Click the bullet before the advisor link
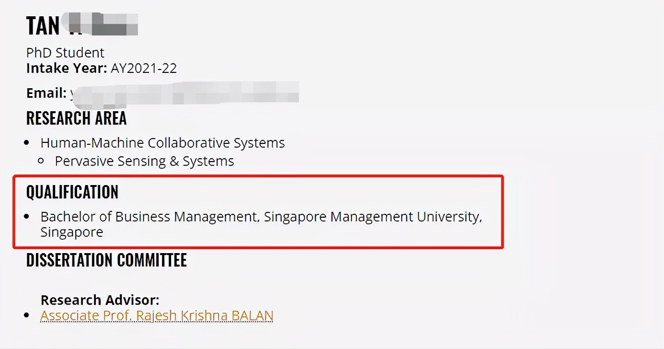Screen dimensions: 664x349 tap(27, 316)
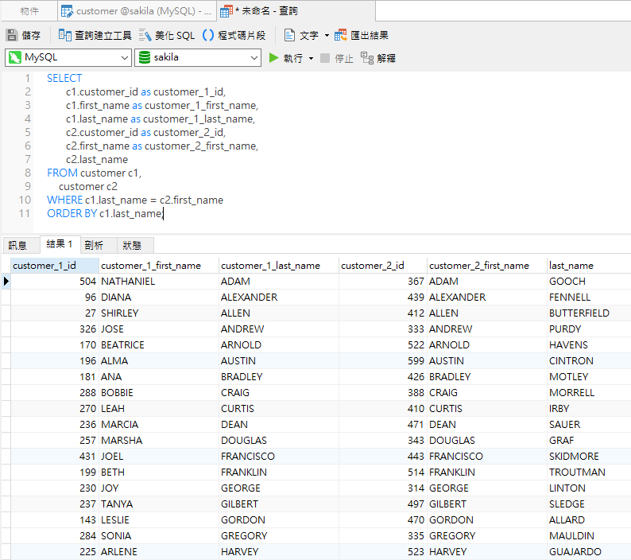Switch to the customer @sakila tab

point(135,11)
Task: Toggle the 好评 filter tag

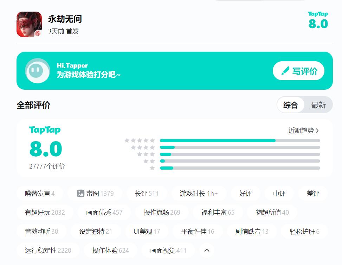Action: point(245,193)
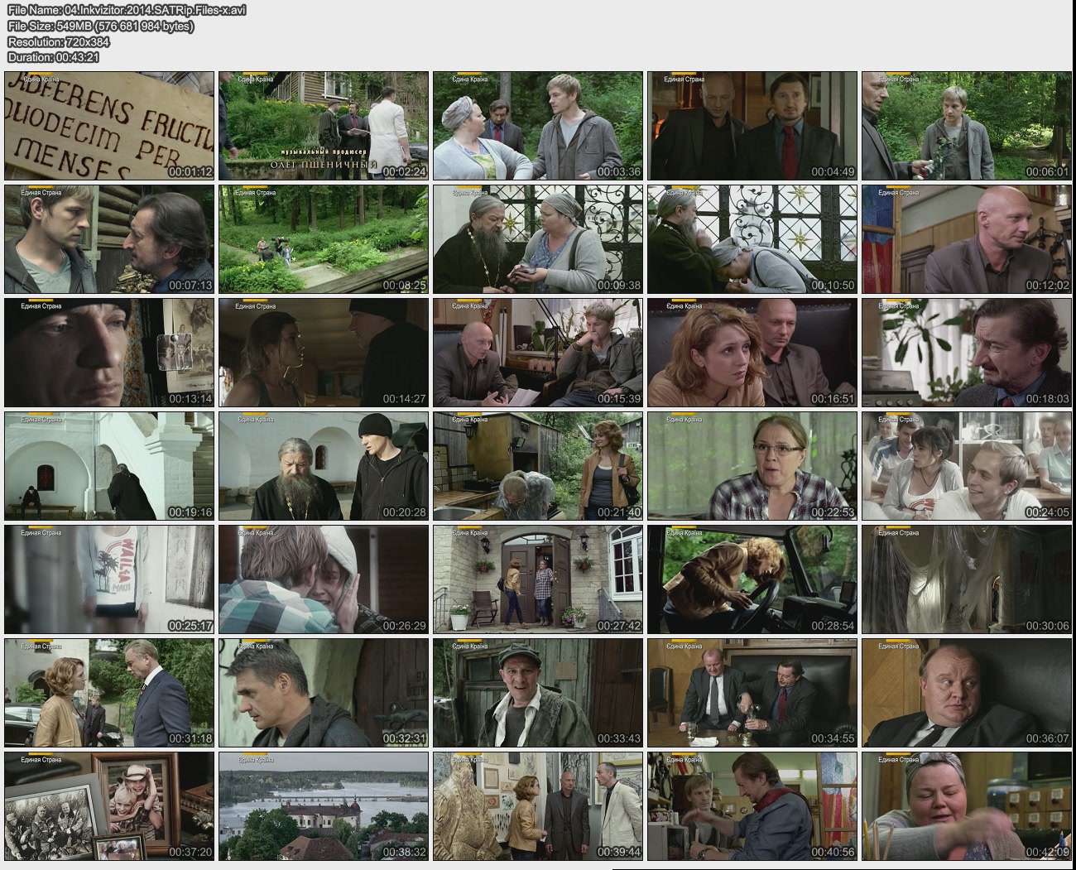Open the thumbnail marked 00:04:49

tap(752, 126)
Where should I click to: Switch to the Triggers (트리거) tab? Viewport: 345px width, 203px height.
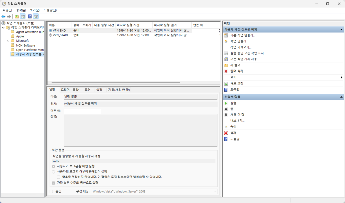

________

WORK ORDER
Lines starting at the one with "Task: Toggle the 好评 filter tag" and ending at the last line of the entries above must be restated word for word, with pictures omitted.

EXERCISE RESPONSE
Task: Toggle the 好评 filter tag

Action: point(245,193)
Open the thumbnail marked 00:04:49

tap(752, 126)
Where should I click to: Switch to the Triggers (트리거) tab? Viewport: 345px width, 203px height.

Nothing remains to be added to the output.